The signatories add, “We find it almost inconceivable that a national institution of the status of the Natural History Museum should have put itself in this position. We call on the museum to take immediate steps to terminate its involvement in [the project] and to establish safeguards that protect against any comparable entanglement.”
The Natural History Museum told The Independent in response that Ahava-DSL was chosen from a listed of scientific partners approved by the European Commission and suggested that any decision to boycott the project could be a challenge to “academic freedom”.
Professor Ian Owens, the museum’s director of science, was quoted by The Independent as having said, “We work within the legal and policy boundaries established by politicians and policy makers, and would not participate in any academic or educational boycotts that could restrict academic freedom.”
A pharmacy chain in South Africa recently faced a boycott threat over its decision to sell Dead Sea skin care products.
An Arab woman who visited a branch of the Dis-Chem chain and noticed the products made sent a letter of complaint to the company, claiming the products come “from a country whose human rights violations replicate Hitler’s Nazism.”

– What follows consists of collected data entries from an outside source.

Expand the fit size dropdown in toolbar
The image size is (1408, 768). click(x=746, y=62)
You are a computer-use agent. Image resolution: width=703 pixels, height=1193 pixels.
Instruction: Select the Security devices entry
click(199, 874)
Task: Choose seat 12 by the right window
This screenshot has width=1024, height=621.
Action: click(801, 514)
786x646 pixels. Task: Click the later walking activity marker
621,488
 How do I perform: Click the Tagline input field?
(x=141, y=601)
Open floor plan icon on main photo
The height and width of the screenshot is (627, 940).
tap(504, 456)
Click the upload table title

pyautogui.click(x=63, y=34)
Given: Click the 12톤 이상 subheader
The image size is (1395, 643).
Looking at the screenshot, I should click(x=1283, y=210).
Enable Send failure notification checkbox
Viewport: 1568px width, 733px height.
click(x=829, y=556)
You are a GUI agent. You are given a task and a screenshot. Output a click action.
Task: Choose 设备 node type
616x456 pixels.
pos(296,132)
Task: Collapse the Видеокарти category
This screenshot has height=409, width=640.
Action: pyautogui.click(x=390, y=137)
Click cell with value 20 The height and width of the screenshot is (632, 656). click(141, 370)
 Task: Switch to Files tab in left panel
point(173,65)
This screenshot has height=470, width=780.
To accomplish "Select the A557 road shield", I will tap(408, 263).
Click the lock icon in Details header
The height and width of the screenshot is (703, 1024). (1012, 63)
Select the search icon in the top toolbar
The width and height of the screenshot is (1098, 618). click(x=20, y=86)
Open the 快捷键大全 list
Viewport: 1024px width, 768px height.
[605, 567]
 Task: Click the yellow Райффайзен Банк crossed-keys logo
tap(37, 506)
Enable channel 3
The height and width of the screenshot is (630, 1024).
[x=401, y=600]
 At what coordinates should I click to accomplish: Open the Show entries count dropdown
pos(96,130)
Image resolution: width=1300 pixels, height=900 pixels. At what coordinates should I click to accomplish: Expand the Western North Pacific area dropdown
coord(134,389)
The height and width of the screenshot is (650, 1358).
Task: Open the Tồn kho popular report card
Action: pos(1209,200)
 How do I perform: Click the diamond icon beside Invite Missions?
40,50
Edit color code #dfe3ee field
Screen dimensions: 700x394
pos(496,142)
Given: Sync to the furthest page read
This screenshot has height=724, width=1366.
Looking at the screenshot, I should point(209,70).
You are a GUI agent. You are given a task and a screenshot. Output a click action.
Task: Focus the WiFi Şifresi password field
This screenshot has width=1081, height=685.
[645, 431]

Dis-Chem would not remove the products and the company’s CEO told the woman that likening Israel’s supposed human rights violations was a “a scurrilous slur that you have clearly chosen to employ in order to give maximum offence.”
"If it is your intention to boycott Israeli products, you need to be consistent if your gesture is to have any meaning. I hope you don’t use an Intel chip in your computer with which you probably wrote your e-mail because it was invented in Israel.
“I hope that you stay in good health because if you need preventative surgery against a heart attack, you will have to boycott the procedure because guess what? The stent was invented in Israel!
“Likewise, I hope you are never prescribed any patch for diabetes, to deliver medication and other drugs. If you are an asthmatic you may have to use a new type of inhaler (Spin) invented in Israel. So please check!
“Israel has given the world the system of drip irrigation which is being widely adopted in SA with water shortages like many countries. Should you boycott all fruit and vegetables grown by this method? The list that Israel has given the world is very lengthy. Check very carefully before you boycott"
Other boycotts of the popular Ahava have been attempted in the past. In one such attempt, a pro-Arab group in Canada called for a boycott of the popular products, saying the company “is economically linked to Israel’s occupation of the Palestinian territories.”
An earlier similar attempt in Brooklyn actually achieved the opposite and managed to boost the company’s business.